-- TRY IT --
Type out the data below in its entirety, exactly as given.
*** PROVIDED DATA ***
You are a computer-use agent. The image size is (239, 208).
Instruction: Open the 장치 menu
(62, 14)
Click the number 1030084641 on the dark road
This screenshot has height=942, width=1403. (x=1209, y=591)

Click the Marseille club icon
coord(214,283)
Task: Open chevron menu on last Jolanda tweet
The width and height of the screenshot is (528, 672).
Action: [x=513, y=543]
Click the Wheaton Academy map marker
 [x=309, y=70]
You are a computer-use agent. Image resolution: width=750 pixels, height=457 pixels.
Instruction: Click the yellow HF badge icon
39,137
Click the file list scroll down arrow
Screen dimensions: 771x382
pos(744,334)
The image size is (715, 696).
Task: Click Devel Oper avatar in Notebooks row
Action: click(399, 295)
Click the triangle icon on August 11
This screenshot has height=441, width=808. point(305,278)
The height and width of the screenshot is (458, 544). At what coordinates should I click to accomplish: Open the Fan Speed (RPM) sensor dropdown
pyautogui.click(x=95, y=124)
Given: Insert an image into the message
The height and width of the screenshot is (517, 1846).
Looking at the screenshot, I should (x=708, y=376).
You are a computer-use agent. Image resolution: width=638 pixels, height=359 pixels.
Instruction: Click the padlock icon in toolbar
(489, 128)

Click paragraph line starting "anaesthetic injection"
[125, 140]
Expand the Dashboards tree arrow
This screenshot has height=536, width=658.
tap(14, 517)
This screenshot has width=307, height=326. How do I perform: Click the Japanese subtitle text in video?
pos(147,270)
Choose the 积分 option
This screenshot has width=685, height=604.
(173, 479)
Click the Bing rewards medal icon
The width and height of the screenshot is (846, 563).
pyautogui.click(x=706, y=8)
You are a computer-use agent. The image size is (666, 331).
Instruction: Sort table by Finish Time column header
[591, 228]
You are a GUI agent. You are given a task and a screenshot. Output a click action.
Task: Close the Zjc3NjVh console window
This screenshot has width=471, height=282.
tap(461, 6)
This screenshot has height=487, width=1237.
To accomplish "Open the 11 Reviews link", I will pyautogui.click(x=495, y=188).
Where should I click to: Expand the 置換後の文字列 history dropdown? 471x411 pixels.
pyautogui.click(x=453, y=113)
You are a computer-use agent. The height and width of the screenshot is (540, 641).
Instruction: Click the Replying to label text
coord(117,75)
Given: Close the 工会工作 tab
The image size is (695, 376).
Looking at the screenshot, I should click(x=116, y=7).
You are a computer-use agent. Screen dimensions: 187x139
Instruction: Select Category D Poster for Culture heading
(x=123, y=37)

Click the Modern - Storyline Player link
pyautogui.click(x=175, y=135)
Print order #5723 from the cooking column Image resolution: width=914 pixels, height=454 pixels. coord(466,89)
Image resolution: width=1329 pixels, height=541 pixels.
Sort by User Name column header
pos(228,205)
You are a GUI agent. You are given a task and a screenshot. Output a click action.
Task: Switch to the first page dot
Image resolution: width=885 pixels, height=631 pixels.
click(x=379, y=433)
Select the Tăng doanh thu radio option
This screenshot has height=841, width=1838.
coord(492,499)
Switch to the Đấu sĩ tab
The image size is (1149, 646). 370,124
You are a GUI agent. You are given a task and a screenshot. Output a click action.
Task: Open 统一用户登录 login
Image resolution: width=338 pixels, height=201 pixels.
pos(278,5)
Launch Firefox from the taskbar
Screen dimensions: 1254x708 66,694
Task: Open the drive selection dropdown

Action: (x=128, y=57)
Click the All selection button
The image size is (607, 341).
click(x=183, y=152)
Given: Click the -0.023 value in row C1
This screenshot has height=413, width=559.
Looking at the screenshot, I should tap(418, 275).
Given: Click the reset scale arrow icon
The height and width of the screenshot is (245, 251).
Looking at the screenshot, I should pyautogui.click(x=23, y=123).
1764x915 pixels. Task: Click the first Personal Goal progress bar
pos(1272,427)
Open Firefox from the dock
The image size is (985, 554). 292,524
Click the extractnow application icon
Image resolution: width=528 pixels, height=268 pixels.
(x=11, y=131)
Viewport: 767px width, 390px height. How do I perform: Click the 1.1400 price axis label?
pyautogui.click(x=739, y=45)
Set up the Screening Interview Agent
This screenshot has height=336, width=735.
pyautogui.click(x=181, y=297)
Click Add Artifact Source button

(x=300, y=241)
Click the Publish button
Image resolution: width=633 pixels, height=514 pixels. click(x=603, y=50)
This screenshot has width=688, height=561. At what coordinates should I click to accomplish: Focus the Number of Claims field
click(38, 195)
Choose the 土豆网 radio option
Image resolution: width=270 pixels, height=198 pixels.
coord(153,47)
*** End of PROVIDED DATA ***
-- YOUR RESPONSE --
You are a computer-use agent. The image size is (239, 208).
Instruction: Open the 장치 menu
(62, 14)
Click the number 1030084641 on the dark road
This screenshot has height=942, width=1403. (x=1209, y=591)

Click the Marseille club icon
coord(214,283)
Task: Open chevron menu on last Jolanda tweet
The width and height of the screenshot is (528, 672).
Action: [x=513, y=543]
Click the Wheaton Academy map marker
 [x=309, y=70]
You are a computer-use agent. Image resolution: width=750 pixels, height=457 pixels.
Instruction: Click the yellow HF badge icon
39,137
Click the file list scroll down arrow
Screen dimensions: 771x382
pos(744,334)
The image size is (715, 696).
Task: Click Devel Oper avatar in Notebooks row
Action: click(399, 295)
Click the triangle icon on August 11
This screenshot has height=441, width=808. point(305,278)
The height and width of the screenshot is (458, 544). At what coordinates should I click to accomplish: Open the Fan Speed (RPM) sensor dropdown
pyautogui.click(x=95, y=124)
Given: Insert an image into the message
The height and width of the screenshot is (517, 1846).
Looking at the screenshot, I should (x=708, y=376).
You are a computer-use agent. Image resolution: width=638 pixels, height=359 pixels.
Instruction: Click the padlock icon in toolbar
(489, 128)

Click paragraph line starting "anaesthetic injection"
[125, 140]
Expand the Dashboards tree arrow
This screenshot has height=536, width=658.
tap(14, 517)
This screenshot has width=307, height=326. How do I perform: Click the Japanese subtitle text in video?
pos(147,270)
Choose the 积分 option
This screenshot has width=685, height=604.
(173, 479)
Click the Bing rewards medal icon
The width and height of the screenshot is (846, 563).
pyautogui.click(x=706, y=8)
You are a computer-use agent. The image size is (666, 331).
Instruction: Sort table by Finish Time column header
[591, 228]
You are a GUI agent. You are given a task and a screenshot. Output a click action.
Task: Close the Zjc3NjVh console window
This screenshot has width=471, height=282.
tap(461, 6)
This screenshot has height=487, width=1237.
To accomplish "Open the 11 Reviews link", I will pyautogui.click(x=495, y=188).
Where should I click to: Expand the 置換後の文字列 history dropdown? 471x411 pixels.
pyautogui.click(x=453, y=113)
You are a computer-use agent. The height and width of the screenshot is (540, 641).
Instruction: Click the Replying to label text
coord(117,75)
Given: Close the 工会工作 tab
The image size is (695, 376).
Looking at the screenshot, I should click(x=116, y=7).
You are a computer-use agent. Screen dimensions: 187x139
Instruction: Select Category D Poster for Culture heading
(x=123, y=37)

Click the Modern - Storyline Player link
pyautogui.click(x=175, y=135)
Print order #5723 from the cooking column Image resolution: width=914 pixels, height=454 pixels. coord(466,89)
Image resolution: width=1329 pixels, height=541 pixels.
Sort by User Name column header
pos(228,205)
You are a GUI agent. You are given a task and a screenshot. Output a click action.
Task: Switch to the first page dot
Image resolution: width=885 pixels, height=631 pixels.
click(x=379, y=433)
Select the Tăng doanh thu radio option
This screenshot has height=841, width=1838.
coord(492,499)
Switch to the Đấu sĩ tab
The image size is (1149, 646). 370,124
You are a GUI agent. You are given a task and a screenshot. Output a click action.
Task: Open 统一用户登录 login
Image resolution: width=338 pixels, height=201 pixels.
pos(278,5)
Launch Firefox from the taskbar
Screen dimensions: 1254x708 66,694
Task: Open the drive selection dropdown

Action: (x=128, y=57)
Click the All selection button
The image size is (607, 341).
click(x=183, y=152)
Given: Click the -0.023 value in row C1
This screenshot has height=413, width=559.
Looking at the screenshot, I should tap(418, 275).
Given: Click the reset scale arrow icon
The height and width of the screenshot is (245, 251).
Looking at the screenshot, I should pyautogui.click(x=23, y=123).
1764x915 pixels. Task: Click the first Personal Goal progress bar
pos(1272,427)
Open Firefox from the dock
The image size is (985, 554). 292,524
Click the extractnow application icon
Image resolution: width=528 pixels, height=268 pixels.
(x=11, y=131)
Viewport: 767px width, 390px height. How do I perform: Click the 1.1400 price axis label?
pyautogui.click(x=739, y=45)
Set up the Screening Interview Agent
This screenshot has height=336, width=735.
pyautogui.click(x=181, y=297)
Click Add Artifact Source button

(x=300, y=241)
Click the Publish button
Image resolution: width=633 pixels, height=514 pixels. click(x=603, y=50)
This screenshot has width=688, height=561. At what coordinates should I click to accomplish: Focus the Number of Claims field
click(38, 195)
Choose the 土豆网 radio option
Image resolution: width=270 pixels, height=198 pixels.
coord(153,47)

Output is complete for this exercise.